◆ What is asked ◆
Write out all of the material below line for line, changing nothing.

Data for locating visible targets
^^^^^^^^^^^^^^^^

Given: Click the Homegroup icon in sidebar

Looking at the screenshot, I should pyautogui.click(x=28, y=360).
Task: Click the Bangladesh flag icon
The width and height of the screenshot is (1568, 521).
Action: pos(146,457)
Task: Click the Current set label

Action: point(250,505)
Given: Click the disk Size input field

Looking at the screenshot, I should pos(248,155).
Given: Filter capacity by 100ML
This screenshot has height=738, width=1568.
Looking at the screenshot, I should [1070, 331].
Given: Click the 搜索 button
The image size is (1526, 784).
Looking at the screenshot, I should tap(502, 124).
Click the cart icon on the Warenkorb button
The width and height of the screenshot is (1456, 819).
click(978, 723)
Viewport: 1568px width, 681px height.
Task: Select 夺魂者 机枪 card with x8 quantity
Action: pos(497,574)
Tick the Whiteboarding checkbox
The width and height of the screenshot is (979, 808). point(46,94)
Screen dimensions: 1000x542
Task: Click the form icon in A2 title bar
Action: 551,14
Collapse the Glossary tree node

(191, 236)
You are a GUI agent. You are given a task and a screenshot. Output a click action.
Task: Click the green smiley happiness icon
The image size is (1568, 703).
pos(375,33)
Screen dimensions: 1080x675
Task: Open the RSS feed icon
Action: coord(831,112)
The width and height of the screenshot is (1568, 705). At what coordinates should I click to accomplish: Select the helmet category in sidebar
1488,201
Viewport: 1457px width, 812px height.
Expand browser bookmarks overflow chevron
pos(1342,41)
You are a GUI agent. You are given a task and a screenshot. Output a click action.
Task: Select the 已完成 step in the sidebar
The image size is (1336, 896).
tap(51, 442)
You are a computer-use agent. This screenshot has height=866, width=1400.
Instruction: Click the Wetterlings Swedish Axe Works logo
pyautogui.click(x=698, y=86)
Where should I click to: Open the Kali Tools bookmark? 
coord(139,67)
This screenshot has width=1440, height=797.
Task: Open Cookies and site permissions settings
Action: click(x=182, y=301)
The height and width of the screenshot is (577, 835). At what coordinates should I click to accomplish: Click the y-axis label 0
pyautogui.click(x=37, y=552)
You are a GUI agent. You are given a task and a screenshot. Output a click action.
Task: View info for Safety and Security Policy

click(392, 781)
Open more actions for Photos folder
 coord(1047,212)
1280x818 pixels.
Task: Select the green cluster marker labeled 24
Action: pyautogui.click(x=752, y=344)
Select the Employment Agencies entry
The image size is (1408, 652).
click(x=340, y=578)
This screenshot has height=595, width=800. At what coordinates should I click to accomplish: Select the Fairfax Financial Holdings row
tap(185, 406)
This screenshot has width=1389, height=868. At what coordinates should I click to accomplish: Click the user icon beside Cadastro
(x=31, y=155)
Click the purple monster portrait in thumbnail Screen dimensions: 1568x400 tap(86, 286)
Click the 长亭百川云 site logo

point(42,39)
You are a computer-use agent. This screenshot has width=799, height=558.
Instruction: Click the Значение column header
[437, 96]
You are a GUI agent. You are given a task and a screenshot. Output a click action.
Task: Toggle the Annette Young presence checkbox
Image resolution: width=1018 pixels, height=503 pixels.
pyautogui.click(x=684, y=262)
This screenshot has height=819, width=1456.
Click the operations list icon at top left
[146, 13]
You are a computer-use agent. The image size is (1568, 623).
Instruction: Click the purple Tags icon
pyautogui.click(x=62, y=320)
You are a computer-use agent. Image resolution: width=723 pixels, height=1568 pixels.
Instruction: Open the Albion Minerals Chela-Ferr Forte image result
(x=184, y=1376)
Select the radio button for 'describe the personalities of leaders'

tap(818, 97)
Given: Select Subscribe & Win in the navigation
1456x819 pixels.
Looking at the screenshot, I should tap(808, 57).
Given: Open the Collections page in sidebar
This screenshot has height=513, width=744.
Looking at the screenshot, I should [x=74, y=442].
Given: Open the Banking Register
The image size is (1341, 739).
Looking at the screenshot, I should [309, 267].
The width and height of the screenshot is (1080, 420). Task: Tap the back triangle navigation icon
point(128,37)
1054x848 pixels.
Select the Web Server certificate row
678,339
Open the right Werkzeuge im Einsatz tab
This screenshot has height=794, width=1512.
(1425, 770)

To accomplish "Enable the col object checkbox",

^^^^^^^^^^^^^^^^

◆ Task result ◆
Given: Click the Homegroup icon in sidebar

Looking at the screenshot, I should pyautogui.click(x=28, y=360).
Task: Click the Bangladesh flag icon
The width and height of the screenshot is (1568, 521).
Action: pos(146,457)
Task: Click the Current set label

Action: point(250,505)
Given: Click the disk Size input field

Looking at the screenshot, I should pos(248,155).
Given: Filter capacity by 100ML
This screenshot has height=738, width=1568.
Looking at the screenshot, I should [1070, 331].
Given: Click the 搜索 button
The image size is (1526, 784).
Looking at the screenshot, I should tap(502, 124).
Click the cart icon on the Warenkorb button
The width and height of the screenshot is (1456, 819).
click(978, 723)
Viewport: 1568px width, 681px height.
Task: Select 夺魂者 机枪 card with x8 quantity
Action: pos(497,574)
Tick the Whiteboarding checkbox
The width and height of the screenshot is (979, 808). point(46,94)
Screen dimensions: 1000x542
Task: Click the form icon in A2 title bar
Action: 551,14
Collapse the Glossary tree node

(191, 236)
You are a GUI agent. You are given a task and a screenshot. Output a click action.
Task: Click the green smiley happiness icon
The image size is (1568, 703).
pos(375,33)
Screen dimensions: 1080x675
Task: Open the RSS feed icon
Action: coord(831,112)
The width and height of the screenshot is (1568, 705). At what coordinates should I click to accomplish: Select the helmet category in sidebar
1488,201
Viewport: 1457px width, 812px height.
Expand browser bookmarks overflow chevron
pos(1342,41)
You are a GUI agent. You are given a task and a screenshot. Output a click action.
Task: Select the 已完成 step in the sidebar
The image size is (1336, 896).
tap(51, 442)
You are a computer-use agent. This screenshot has height=866, width=1400.
Instruction: Click the Wetterlings Swedish Axe Works logo
pyautogui.click(x=698, y=86)
Where should I click to: Open the Kali Tools bookmark? 
coord(139,67)
This screenshot has width=1440, height=797.
Task: Open Cookies and site permissions settings
Action: click(x=182, y=301)
The height and width of the screenshot is (577, 835). At what coordinates should I click to accomplish: Click the y-axis label 0
pyautogui.click(x=37, y=552)
You are a GUI agent. You are given a task and a screenshot. Output a click action.
Task: View info for Safety and Security Policy

click(392, 781)
Open more actions for Photos folder
 coord(1047,212)
1280x818 pixels.
Task: Select the green cluster marker labeled 24
Action: pyautogui.click(x=752, y=344)
Select the Employment Agencies entry
The image size is (1408, 652).
click(x=340, y=578)
This screenshot has height=595, width=800. At what coordinates should I click to accomplish: Select the Fairfax Financial Holdings row
tap(185, 406)
This screenshot has width=1389, height=868. At what coordinates should I click to accomplish: Click the user icon beside Cadastro
(x=31, y=155)
Click the purple monster portrait in thumbnail Screen dimensions: 1568x400 tap(86, 286)
Click the 长亭百川云 site logo

point(42,39)
You are a computer-use agent. This screenshot has width=799, height=558.
Instruction: Click the Значение column header
[437, 96]
You are a GUI agent. You are given a task and a screenshot. Output a click action.
Task: Toggle the Annette Young presence checkbox
Image resolution: width=1018 pixels, height=503 pixels.
pyautogui.click(x=684, y=262)
This screenshot has height=819, width=1456.
Click the operations list icon at top left
[146, 13]
You are a computer-use agent. The image size is (1568, 623).
Instruction: Click the purple Tags icon
pyautogui.click(x=62, y=320)
You are a computer-use agent. Image resolution: width=723 pixels, height=1568 pixels.
Instruction: Open the Albion Minerals Chela-Ferr Forte image result
(x=184, y=1376)
Select the radio button for 'describe the personalities of leaders'

tap(818, 97)
Given: Select Subscribe & Win in the navigation
1456x819 pixels.
Looking at the screenshot, I should tap(808, 57).
Given: Open the Collections page in sidebar
This screenshot has height=513, width=744.
Looking at the screenshot, I should [x=74, y=442].
Given: Open the Banking Register
The image size is (1341, 739).
Looking at the screenshot, I should [309, 267].
The width and height of the screenshot is (1080, 420). Task: Tap the back triangle navigation icon
point(128,37)
1054x848 pixels.
Select the Web Server certificate row
678,339
Open the right Werkzeuge im Einsatz tab
This screenshot has height=794, width=1512.
(1425, 770)

To accomplish "Enable the col object checkbox",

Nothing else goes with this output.